NBA Position: Power Forward / Center
Projected Draft Range: Late Lottery Pick
Overview: John Henson is long, and John Henson is skinny. These are two things we’ve known since the top five recruit stepped on campus as a Tar Heel in 2009-10, but we’ve also gotten to see him grow significantly as a player for three years in a North Carolina uniform. Henson led the ACC in rebounds and blocks in each of the last two seasons, putting up total averages of 13.7 points, 9.9 rebounds, and 2.9 blocks in 2011-12 on 50% shooting from the field. He was named the ACC Defensive Player of the Year in back-to-back seasons, as well. He has insanely long arms, posting a wingspan of 7’5” and standing vertical reach of 9’4” – by far the best of any prospect. He’s eight inches from the rim when he extends his arms, which is why he can swat away anything near the basket. But he’s also quite mobile moving in and out of the paint, and he’s a really smart player. Henson shows refreshing personality in interviews and is a leader on the floor as the chatty anchor of the defense. Offensively, Henson remains a work in progress but has improved exponentially since his early days at Carolina. He can now keep defenses honest with a decent mid-range jumper, and he has go-to moves in the post that he’s comfortable with. He uses both hands very well on offense as well as defense, so he presents some different, crafty looks to opponents. Henson is painfully skinny but continues to put on more weight, really filling out better in the past few years. Despite his thin frame, he still challenges every shot at the rim and attacks defenders at the basket with vicious dunks. He knows what he can’t do, but he’s quite good at the things he can do on the floor.

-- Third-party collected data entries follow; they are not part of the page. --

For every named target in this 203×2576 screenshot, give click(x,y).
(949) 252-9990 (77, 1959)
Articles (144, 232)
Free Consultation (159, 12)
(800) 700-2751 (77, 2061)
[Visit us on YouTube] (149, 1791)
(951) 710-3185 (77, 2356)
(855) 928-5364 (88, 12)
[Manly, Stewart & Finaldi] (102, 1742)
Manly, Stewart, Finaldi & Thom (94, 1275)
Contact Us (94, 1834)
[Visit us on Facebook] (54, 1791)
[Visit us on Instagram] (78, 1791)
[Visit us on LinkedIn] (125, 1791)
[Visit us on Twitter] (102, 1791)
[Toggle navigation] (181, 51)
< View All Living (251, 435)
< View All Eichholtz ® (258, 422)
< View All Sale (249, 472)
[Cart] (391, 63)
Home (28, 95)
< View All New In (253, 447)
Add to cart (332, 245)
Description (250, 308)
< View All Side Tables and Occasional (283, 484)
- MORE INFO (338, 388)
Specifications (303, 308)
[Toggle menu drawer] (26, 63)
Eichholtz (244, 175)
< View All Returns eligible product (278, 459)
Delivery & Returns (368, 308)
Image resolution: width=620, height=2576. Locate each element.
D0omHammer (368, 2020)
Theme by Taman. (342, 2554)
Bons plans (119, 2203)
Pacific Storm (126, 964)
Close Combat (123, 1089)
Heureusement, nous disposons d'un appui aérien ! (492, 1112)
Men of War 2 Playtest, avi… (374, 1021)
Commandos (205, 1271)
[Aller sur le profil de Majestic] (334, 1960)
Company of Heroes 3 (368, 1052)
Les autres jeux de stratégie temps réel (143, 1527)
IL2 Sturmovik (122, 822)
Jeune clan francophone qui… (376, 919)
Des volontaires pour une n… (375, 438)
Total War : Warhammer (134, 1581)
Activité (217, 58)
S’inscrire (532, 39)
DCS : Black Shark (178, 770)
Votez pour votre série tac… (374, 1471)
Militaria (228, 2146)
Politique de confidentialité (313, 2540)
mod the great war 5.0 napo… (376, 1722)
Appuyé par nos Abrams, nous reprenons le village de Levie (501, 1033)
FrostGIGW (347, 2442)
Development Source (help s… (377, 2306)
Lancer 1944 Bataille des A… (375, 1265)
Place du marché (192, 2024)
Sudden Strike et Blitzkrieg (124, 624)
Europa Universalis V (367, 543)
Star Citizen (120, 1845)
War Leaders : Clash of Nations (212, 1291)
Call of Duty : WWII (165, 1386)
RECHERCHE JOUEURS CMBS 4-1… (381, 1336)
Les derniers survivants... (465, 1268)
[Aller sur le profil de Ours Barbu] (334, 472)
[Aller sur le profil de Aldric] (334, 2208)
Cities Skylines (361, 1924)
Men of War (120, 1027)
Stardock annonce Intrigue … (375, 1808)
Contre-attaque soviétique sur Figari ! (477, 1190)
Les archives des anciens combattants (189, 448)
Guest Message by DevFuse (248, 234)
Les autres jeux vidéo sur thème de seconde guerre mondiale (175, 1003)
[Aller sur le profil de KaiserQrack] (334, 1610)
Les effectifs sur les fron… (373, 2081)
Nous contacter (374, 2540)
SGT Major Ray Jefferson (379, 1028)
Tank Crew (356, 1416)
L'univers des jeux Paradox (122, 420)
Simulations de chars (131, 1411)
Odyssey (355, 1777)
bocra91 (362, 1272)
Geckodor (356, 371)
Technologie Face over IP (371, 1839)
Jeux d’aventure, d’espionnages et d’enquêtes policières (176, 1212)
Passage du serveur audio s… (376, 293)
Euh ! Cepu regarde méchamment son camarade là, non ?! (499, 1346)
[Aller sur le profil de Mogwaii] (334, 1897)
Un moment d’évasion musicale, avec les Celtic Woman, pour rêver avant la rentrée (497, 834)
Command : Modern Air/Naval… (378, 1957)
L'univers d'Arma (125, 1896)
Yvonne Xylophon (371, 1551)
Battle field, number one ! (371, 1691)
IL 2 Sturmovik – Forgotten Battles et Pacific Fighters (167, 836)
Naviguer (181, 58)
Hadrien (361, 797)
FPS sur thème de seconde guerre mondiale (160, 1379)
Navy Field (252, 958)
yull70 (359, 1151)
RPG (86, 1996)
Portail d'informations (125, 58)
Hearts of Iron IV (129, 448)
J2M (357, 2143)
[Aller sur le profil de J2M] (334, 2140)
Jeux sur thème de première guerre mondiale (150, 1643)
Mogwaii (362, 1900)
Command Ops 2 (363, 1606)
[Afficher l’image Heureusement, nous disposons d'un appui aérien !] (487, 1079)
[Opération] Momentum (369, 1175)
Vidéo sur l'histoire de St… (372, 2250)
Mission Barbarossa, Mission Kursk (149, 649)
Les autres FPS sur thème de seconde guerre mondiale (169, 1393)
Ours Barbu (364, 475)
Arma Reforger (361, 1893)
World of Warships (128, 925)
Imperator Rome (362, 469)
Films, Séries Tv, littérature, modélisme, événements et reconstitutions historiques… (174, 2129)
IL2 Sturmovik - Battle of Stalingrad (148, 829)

Will Translate to the NBA: Henson is an elite shot-blocker, possessing the length, positioning, timing, and athleticism to swat or alter all kinds of shots. He shows terrific discipline as well, rarely biting on shot fakes; he averaged under two fouls per game last year. Rebounding is his other key strength, and his box-out fundamentals, athleticism, and anticipation on the boards will all translate well. His high basketball IQ and craftiness to score near the basket will help him at the next level, too. His decent shooting touch will keep defenses honest.
Needs Work: He’s still quite skinny, especially for a 21-year-old, and needs to put on 10-15 pounds of muscle to survive long-term in the NBA. He was a terrible free throw shooter at 51.1%, worrisome that he will just get hacked anytime he’s close to scoring near the rim. Along those lines, he also struggles to finish through contact and rarely connects for three-point plays when his motions are altered. Working on his strength and his shooting stroke are key. He’s also a fairly limited passer and ball-handler that gets in trouble when he tries to do too much with the ball.
Comparison Players: Henson draws comparisons to any number of long, skinny guys who have made a living in the NBA as elite defenders and decent offensive contributors. Veterans Marcus Camby and Samuel Dalembert come to mind, as do younger guys Anthony Randolph and Brandan Wright. Take your pick here, but expect Henson to go through a developmental process similar to how Randolph and Wright have needed a few years to feel comfortable enough offensively to earn major minutes. But Henson is intriguing because of his feel for the game and ability to use either hand equally well, so he presents unique looks for a rebounder/shot-blocker.
Best Case Scenario: Will Henson be a specialist in the NBA, carving out a simple niche as a reserve, high-energy defensive presence? Or will he develop into a well-rounded player who can get you 10-15 points on offense as well as anchor a team defensively? In the best case scenario, Henson continues to fill out strength-wise and improve offensively at the same rate that he’s shown in college, enabling him to play multiple positions on the floor and contribute on both ends. It might take a few years, but Henson can become an elite NBA shot-blocker while holding his own in the post — ideally as a starting power forward but someone that can mix and match with different lineups like Serge Ibaka with the Thunder.
Best NBA Fit: Henson’s energy and defensive skills can be a plus for any team, but he’ll best thrive alongside skilled offensive bigs. The Detroit Pistons look like a strong fit at #9 alongside Greg Monroe in the post, who’s their most skilled offensive player but also needs a shot-blocking big to complement him on D. If top 10 is too high for Henson, the Houston Rockets at #14 or #16 are a great fit, a team in need of true center size to complement Luis Scola once it loses Samuel Dalembert after next season.